▸ **Excerto do documento**:
Relativamente aos motivos referidos pelos pais como causas para a aplicação da medida,
estes seguem a tendência das investigações de Balsells et al. (2013) e do Grupo GRISIJ (2015a)
em Espanha, e de Arizmendi (2017) em Portugal. Inicialmente, os motivos tendem a não ser
reconhecidos e compreendidos pelos pais, mesmo quando se verificam situações no seu contexto
familiar que prejudicavam o bem-estar dos filhos, nomeadamente situações de exposição a
violência doméstica, alcoolismo pela parte de pelo menos um dos progenitores e falta de meios
de subsistência. A maioria dos motivos apontados incidem sobre as características ou
comportamentos dos filhos. Apesar de alguns pais identificarem dificuldades em lidar com os
filhos, especificamente quando estes apresentam comportamentos desviantes, absentismo
escolar ou problemas de saúde, é de forma muito subtil que fazem referência às suas
competências parentais ou à falta delas.
O reconhecimento da legitimidade da aplicação da medida pelos pais no momento em que
esta é comunicada pode representar um fator facilitador da compreensão e aceitação da aplicação
da mesma. Alguns pais reconhecem-lhe legitimidade através do reconhecimento de alguns dos
motivos apontados, vendo-a como algo com potencial gerador de mudança, enquanto que outros,
embora não façam referência à compreensão ou aceitação da medida, frisam que não consideram
ter sido a melhor solução para os filhos naquele momento, não lhe reconhecendo legitimidade.
Na comunicação da medida, o tempo surge ligado à expetativa da aplicação da medida e à
duração prevista para a mesma. Os nossos resultados revelam a existência de situações
antagónicas no que respeita à previsibilidade da aplicação da medida, referindo os pais situações
em que a medida era esperada, dados os acontecimentos e advertências dos técnicos, por oposto
às retiradas em que tudo se desencadeou de forma repentina e a inesperada. Por sua vez, o tempo
é ainda referido para dar conta que a duração prevista para a medida é frequentemente
prolongada, gerando expetativas frustradas quando os pais consideravam que a medida teria
apenas a duração inicialmente definida. O alargamento é tanto ou mais um fator de mal-estar e
55
desgaste quanto mais os pais dizem não terem sido informados da duração prevista para a
medida. Além de a pouca informação ser o indício da falta de conhecimento das características
da medida aplicada, não raras vezes ela suscita expetativas irrealistas e desconfiança no sistema
e nos profissionais. Também de acordo com as investigações no âmbito do processo de
reunificação não é desejável que tal aconteça, atendendo à importância de pais e filhos terem
noção dos aspetos relacionados com a medida que lhes está aplicada e de esse conhecimento
poder atuar como facilitador de adaptação e aceitação da nova realidade (Grupo GRISIJ, 2015a).

[Dados de alvos de clique]

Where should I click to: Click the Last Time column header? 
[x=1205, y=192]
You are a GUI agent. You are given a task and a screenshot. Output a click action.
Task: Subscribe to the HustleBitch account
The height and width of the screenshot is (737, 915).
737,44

▸ **Desafio**: Continue, por favor, o excerto sobre a forma como os pais encaram a medida aplicada aos filhos, a partir do ponto em que termina. As entradas são material independente do excerto.

▸ **Resultado**:
Perante a comunicação e a aplicação da medida, os pais são confrontados com a vivência
da perda em resultado da saída dos filhos, o que se reflete na experiencia de sentimentos de
perda, sentindo revolta, raiva e choque (Balsells et al., 2013; Grupo GRISIJ, 2015b; Lietz &
Strength, 2011), o que não é surpreendente se associarmos estes estados emocionais a uma fase
de sobrevivência (Grupo GRISIJ, 2015b). Para alguns pais, torna-se doloroso recordar o momento
em que lhes foi comunicada a retirada dos filhos, invocando sentimentos de injustiça perante a
aplicação da medida, dando exemplos de situações na sua comunidade em que os filhos não
tinham sido retirados e que consideravam ser mais graves do que a sua e dos filhos. Nesta fase,
a vivência de mudanças é mitigada, em algumas situações, pelo reconhecimento gradual dos
motivos para a medida aplicada (Balsells et al., 2013), em que a medida é começada a ser vista
como necessária para a mudança, perspetivando eventuais resultados e conseguindo, em alguns
casos, olhar de forma diferente para os motivos referidos pelos técnicos ou tribunal e reconhecê-
los como determinantes para a retirada dos filhos, nomeadamente em situações em que se
verificavam problemas de dependência do álcool por parte de um ou ambos os progenitores. Após
a saída da criança ou jovem, os pais consideram a passagem do tempo, os contactos com os
filhos, através de telefonemas e visitas, e a postura positiva e convivência positiva com a família e
a casa de acolhimento, como fatores que os ajudam a eles e ao jovem a viver a nova realidade
como uma oportunidade para confrontar a existência dos problemas e ter apoio para encontrar
uma solução, sentindo por vezes que os profissionais não os criticam e são capazes de lhes
expressar compreensão e respeito.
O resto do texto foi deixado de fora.